The rename filter plugin for Treasure Data's Data Connector renames column names. This plugin takes two options below. columns is supported, but no longer recommended for new use.
Option | Description |
---|---|
rules | an array of rule-based renaming operations. (See below for rules.) |
columns | a map whose keys are existing column names. values are new names. |
Configuration
Add a type: rename filter in the filters section in your load.yml, as in this example:
in: ... filters: - type: rename rules: - rule: upper_to_lower - rule: character_types pass_types: [ "a-z", "0-9" ] pass_characters: "_" replace: "_" out: ...
Renaming rules
The rules is an array of rules as shown in the following applied top-down for all the columns.
rule | description |
---|---|
character_types | Restrict characters by types. Replace restricted characteres. |
first_character_types | Restrict the first character by types. Prefix or replace first restricted characters. |
lower_to_upper | Convert lower-case alphabets to upper-case. |
regex_replace | Replace with a regular expressions. |
truncate | Truncate. |
upper_to_lower | Convert upper-case alphabets to lower-case. |
unique_number_suffix | Make column names unique in the schema. |
Renaming rule: character_types
The rule character_types replaces restricted characters.
option | description | required? |
---|---|---|
pass_characteres | Characters to be allowed. |
|
pass_types | Sets of characters to be allowed. The array must consist of “a-z” (lower-case alphabets), “A-Z” (upper-case alphabets), or “0-9” (digits). |
|
replace | A character that disallowed characters are replaced with. It must consist of just 1 character. |
|
Example: character_types
# This configuration replaces characters into "_" except for "_", lower-case alphabets, and digits. filters: ... - type: rename rules: - rule: character_types pass_characters: "_" pass_types: [ "a-z", "0-9" ]
Renaming rule: first_character_types
The rule first_character_types prefixes or replaces a restricted character at the beginning.
option | description | required? |
---|---|---|
pass_characters | Characters to be allowed. | "" by default |
pass_types | Sets of characters to be allowed. The array must consist of “a-z” (lower-case alphabets), “A-Z” (upper-case alphabets), or “0-9” (digits). | [ ] by default |
prefix | A character that a disallowed first character is replaced with. | one of prefix or replace is required |
replace | A character that a disallowed first character is prefixed with. | one of prefix or replace is required |
Example: first_character_types
# This configuration prefixes a column name with "_" unless the name starts from "_" or a lower-case alphabet. filters: ... - type: rename rules: - rule: first_character_types pass_characters: "_" pass_types: [ "a-z" ] prefix: "_"
Renaming rule: lower_to_upper
The rule lower_to_upper converts lower-case alphabets to upper-case.
Example: lower_to_upper
# This configuration converts all lower-case alphabets to upper-case. filters: ... - type: rename rules: - rule: lower_to_upper
Renaming rule: regex_replace
The rule regex_replace replaces column names based on a regular expression.

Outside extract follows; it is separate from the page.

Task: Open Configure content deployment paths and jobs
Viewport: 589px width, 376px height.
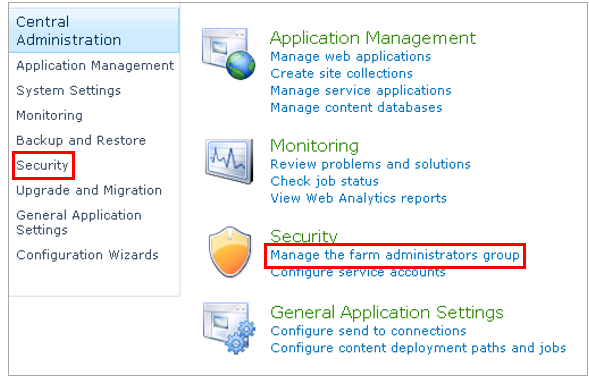Action: coord(418,348)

option | description | required? |
---|---|---|
match | A Java-style regular expression to which this string is to be matched. | required |
replace | A string to be substituted for each match in Java-style. | required |
Example: regex_replace
# This configuration replaces all patterns filters: ... - type: rename rules: - rule: regex_replace match: "([0-9]+)_dollars" replace: "USD$1"
Renaming rule: truncate
The rule truncate truncates column names.

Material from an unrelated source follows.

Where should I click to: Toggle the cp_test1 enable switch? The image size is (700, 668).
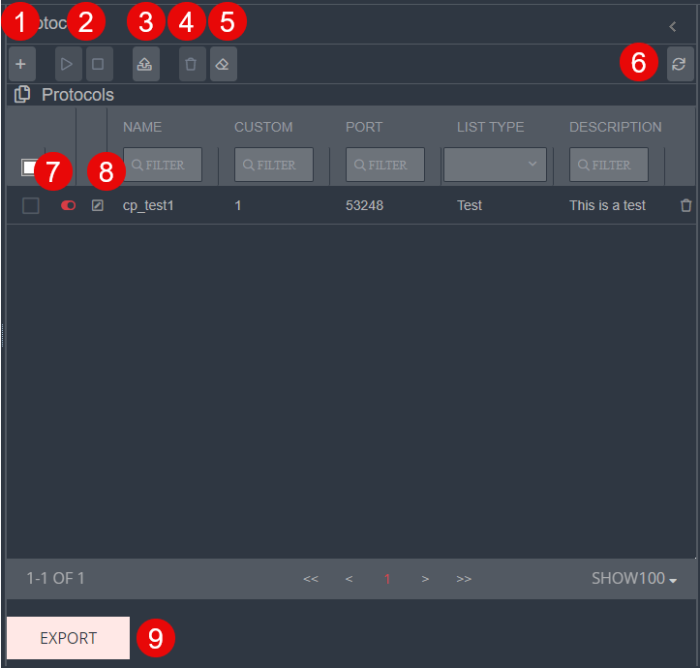pyautogui.click(x=68, y=206)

option | description | required? |
---|---|---|
max_length | The length to which the column names are truncated. | 128 by default |
Example: truncate
# This configuration drops all characters after the 20th character. filters: ... - type: rename rules: - rule: truncate max_length: 20
Renaming rule: upper_to_lower
The rule upper_to_lower converts upper-case alphabets to lower-case.
Example: upper_to_lower
# This configuration converts all upper-case alphabets to lower-case. filters: ... - type: rename rules: - rule: upper_to_lower
Renaming rule: unique_number_suffix
The rule unique_number_suffix makes column names unique in the schema by suffixing numbers.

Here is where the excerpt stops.